Well, that was really — I had already been an astronaut for 20 years when I got to the Space Station, and I had spoken in many, many hundreds, if not thousands, of schools over 20 years. And I really had a feel for what people are actually curious about. What are they interested in? What are the common questions that everyone wants to know? Well, they want to see. They want to understand. They're curious. So while I was on the station, I thought, "If I get time, I'm just going to make a video about this."

And the Canadian Space Agency was terrific. They hired a videographer, so I could just take a bunch of shots and send them down and she would put them together into little two-minute YouTube clips that explained it to everybody. And we made almost 100 YouTube videos, while I was on the station. Those videos are used in schools and science centers and at the astronaut camp. They're used all over the place. I get notes from teachers every day talking about it. Just because I was in a very rare position to explain something that's very new for us as a species.

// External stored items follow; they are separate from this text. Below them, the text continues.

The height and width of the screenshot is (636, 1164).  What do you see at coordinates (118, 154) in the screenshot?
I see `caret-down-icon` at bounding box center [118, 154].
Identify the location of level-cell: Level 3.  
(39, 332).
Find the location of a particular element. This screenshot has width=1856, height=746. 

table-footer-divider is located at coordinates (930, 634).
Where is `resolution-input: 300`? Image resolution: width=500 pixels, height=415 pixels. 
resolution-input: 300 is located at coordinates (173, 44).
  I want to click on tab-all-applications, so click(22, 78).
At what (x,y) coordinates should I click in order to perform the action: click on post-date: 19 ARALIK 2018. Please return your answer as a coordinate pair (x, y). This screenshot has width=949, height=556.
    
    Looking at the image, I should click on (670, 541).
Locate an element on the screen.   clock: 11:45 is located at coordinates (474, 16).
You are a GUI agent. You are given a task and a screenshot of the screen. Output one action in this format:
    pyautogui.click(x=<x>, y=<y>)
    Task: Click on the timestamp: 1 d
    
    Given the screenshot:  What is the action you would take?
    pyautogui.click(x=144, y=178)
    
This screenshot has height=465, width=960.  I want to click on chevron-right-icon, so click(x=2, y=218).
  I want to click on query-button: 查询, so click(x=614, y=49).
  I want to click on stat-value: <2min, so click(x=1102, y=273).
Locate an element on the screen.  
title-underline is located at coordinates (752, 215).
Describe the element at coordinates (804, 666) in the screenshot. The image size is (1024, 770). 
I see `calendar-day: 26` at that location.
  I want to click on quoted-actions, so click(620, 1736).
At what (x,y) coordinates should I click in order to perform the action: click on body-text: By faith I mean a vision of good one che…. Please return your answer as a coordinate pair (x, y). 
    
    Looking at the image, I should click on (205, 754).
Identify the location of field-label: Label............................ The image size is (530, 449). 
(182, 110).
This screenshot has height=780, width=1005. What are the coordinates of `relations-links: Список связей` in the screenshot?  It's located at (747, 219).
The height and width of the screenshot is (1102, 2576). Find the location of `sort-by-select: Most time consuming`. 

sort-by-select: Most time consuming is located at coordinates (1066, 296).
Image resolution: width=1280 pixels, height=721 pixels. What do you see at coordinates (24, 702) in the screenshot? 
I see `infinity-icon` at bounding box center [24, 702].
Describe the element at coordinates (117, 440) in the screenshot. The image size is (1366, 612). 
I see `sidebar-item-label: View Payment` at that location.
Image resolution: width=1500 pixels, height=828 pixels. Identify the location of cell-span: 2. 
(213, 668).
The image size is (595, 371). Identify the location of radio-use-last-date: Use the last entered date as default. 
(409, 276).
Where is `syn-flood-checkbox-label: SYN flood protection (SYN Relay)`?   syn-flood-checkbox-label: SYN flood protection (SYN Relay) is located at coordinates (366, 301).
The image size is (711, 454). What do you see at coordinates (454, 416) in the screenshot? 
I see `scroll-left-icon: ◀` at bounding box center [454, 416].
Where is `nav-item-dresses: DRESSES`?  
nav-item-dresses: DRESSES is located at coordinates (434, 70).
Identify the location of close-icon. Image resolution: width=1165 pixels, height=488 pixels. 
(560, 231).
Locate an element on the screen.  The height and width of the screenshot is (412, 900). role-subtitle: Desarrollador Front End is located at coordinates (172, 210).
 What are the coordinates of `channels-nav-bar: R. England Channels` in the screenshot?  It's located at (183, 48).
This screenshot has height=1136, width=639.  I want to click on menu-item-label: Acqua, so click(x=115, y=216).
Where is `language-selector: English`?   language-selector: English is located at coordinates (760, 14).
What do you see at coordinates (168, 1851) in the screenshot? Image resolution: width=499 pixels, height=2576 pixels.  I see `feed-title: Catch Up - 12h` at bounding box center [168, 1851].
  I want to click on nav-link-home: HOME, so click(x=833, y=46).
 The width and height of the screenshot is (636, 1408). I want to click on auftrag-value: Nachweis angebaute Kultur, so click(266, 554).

I've watched a bunch of them: The making a peanut butter sandwich in space, the recycling water from an astronaut's urine. They're great. And then, obviously, I've watched your cover of "Space Oddity." But that one was taken down! Will that ever come back to the Internet?

Oh your timing is good. It'll be very soon!

Oh my goodness!

I'm not sure exactly when, but very soon. It's just a matter of honoring all legal contracts. It's somebody else's intellectual property, and you can't just steal it and give it away. And I didn't write that song, all I did was perform it in a new way and in a new place. And the people we've been working with, David Bowie and his publisher and his legal folks, they've all been really good. It just takes time. We've just about got it all organized and legal, and it'll be back up quite soon.

My son Evan is the one who made that video. He worked with space agency people and a small team of people. But it was all his idea, and I was talking with him late last night as we were sorting out the final details to get it put back on YouTube. So we're almost there.

Any last parting words of advice for the planet?

Well, we're all in this together, Sarah. Whether we think about it or not.